Athens approves public worker cuts
ATHENS - Reuters
A municipal public school guard sits in front of a police line guarding the Greek Parliament in Athens where the Greek government approved a bill that includes a layoff scheme for 25,000 public workers on July 17. REUTERS photosGreece’s shaky coalition government scraped through a vote on a bill to sack public sector workers as thousands chanting anti-austerity slogans protested outside parliament.
The vote was the first major test for Prime Minister Antonis Samaras’s two-party coalition since losing an ally over the abrupt shutdown of the state broadcaster last month, which left it with a scant five-seat majority in the 300-seat parliament.
After midnight on July 17, 153 lawmakers out of the 293 present voted in favour of the bill, whose passage was required to unlock nearly 7 billion euros ($9.2 billion) in aid from European Union and International Monetary Fund lenders.
The troika, have become a target in protests but EU Economic and Monetary Affairs Commissioner Olli Rehn defended it yesterday saying the monitoring team was essential to restoring eurozone credibility.
The bill includes deeply divisive plans for a transfer and layoff scheme for 25,000 public workers - mainly teachers and municipal police - that had triggered a week of almost daily marches, rallies and strikes in protest.
About 5,000 Greeks flooded the street outside parliament as the vote neared, with some chanting: “We will not succumb, the only option is to resist” and holding aloft black balloons - though turnout was much smaller than in protests last year.
The reforms were passed hours before German Finance Minister Wolfgang Schaeuble - Europe’s leading proponent of austerity blamed by many Greeks for their woes - arrives in Athens for his first visit to Greece since the debt crisis began in 2009.
Joblessness at 27 pct
Before the vote, Samaras announced Greece’s first tax cut since its crisis began nearly four years ago, in a bid to placate protests and an increasingly restive public mood.

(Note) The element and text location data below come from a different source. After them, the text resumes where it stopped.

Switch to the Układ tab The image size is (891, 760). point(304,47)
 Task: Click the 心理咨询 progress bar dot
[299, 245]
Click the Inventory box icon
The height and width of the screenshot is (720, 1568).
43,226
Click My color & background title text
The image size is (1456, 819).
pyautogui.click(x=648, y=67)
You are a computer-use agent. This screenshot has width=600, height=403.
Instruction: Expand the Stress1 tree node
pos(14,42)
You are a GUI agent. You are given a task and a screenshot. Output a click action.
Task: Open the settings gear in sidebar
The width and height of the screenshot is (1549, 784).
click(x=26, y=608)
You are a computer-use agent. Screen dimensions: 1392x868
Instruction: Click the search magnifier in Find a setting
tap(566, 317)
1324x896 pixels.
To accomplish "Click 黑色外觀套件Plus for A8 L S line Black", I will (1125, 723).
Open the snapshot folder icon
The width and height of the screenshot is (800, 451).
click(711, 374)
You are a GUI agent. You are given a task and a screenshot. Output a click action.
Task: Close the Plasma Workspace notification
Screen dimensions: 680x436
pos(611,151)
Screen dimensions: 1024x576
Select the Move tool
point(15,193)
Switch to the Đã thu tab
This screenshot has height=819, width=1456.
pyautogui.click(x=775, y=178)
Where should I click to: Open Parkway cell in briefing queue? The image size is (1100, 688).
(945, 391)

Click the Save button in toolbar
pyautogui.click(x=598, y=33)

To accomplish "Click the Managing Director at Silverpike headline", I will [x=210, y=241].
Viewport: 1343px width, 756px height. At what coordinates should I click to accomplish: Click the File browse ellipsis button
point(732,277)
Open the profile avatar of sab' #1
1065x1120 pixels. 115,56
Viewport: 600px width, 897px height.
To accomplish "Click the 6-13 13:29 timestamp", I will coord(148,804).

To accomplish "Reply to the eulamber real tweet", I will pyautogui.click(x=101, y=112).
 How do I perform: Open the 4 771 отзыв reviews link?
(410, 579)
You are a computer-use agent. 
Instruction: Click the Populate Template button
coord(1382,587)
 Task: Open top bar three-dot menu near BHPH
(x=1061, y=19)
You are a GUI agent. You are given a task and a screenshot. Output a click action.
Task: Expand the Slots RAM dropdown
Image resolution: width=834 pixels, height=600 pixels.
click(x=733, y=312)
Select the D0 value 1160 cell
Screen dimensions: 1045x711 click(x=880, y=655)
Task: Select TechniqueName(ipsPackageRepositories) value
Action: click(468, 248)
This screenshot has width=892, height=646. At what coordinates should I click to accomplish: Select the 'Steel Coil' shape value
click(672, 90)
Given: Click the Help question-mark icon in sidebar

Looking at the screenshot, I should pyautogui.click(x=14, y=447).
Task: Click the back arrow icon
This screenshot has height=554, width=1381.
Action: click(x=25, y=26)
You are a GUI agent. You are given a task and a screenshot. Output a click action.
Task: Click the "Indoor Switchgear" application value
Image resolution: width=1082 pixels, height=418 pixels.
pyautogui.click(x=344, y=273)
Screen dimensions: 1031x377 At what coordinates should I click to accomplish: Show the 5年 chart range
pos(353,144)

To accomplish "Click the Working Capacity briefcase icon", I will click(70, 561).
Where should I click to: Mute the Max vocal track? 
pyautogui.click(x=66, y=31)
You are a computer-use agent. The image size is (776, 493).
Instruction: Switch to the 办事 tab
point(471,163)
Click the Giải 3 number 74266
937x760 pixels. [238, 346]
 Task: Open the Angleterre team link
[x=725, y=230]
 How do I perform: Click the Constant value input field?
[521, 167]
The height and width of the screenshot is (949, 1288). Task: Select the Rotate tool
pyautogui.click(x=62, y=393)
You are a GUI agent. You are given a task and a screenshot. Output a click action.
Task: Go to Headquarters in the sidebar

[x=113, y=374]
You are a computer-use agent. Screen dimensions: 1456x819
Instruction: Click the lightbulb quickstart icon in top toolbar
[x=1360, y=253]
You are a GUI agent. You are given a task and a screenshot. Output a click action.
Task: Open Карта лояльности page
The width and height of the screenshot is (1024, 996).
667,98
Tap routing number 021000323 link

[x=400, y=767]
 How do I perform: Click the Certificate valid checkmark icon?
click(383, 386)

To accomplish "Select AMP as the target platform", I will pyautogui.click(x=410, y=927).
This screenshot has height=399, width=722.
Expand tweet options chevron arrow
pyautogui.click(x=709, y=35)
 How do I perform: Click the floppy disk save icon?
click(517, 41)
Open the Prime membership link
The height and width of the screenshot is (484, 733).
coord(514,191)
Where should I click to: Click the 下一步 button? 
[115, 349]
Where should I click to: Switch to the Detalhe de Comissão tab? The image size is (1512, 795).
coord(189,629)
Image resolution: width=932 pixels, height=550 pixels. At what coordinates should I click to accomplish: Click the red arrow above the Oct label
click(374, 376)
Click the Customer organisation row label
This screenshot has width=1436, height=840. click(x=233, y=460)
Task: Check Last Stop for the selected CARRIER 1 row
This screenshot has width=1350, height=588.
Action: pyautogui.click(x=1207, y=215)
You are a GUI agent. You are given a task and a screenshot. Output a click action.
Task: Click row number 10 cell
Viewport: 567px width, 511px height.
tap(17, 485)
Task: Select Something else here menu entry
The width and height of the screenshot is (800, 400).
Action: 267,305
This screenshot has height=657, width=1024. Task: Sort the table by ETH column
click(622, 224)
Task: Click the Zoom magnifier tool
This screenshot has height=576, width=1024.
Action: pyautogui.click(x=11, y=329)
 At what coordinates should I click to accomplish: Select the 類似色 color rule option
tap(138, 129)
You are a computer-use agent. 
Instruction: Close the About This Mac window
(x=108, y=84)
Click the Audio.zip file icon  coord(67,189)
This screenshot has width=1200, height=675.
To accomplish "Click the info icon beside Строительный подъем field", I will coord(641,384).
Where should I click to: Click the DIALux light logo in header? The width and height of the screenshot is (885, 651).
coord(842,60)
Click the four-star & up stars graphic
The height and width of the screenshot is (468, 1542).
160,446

“We will not relax,” Samaras said in a surprise television address to announce that value-added tax (VAT) in restaurants would be cut to 13 percent from 23 percent starting Aug. 1.”We will continue climbing up the hill, we will reach the top, which is not far, and better days will come for our people.”
Athens has been limping along on two bailouts worth over 240 billion euros ($315 billion) since 2010, which it has secured at the price of wage cuts and tax rises that have triggered a six-year recession and sent unemployment to 27 percent.
The latest bill agreed with lenders includes a luxury tax on houses with swimming pools and owners of high performance cars. But the move that has drawn the most anger is the plan to place 25,000 workers into the layoff scheme by the end of 2013, giving them eight months to find another position or get laid off. Greece’s public sector is widely seen as oversized, inefficient and filled with patronage hires, but many Greeks believe society can no longer go tolerate cuts or tax hikes. Uniformed municipal police, garbage collectors in orange vests and hundreds of other public sector workers have taken to the streets of Athens almost daily on motorbikes in over a week of protests.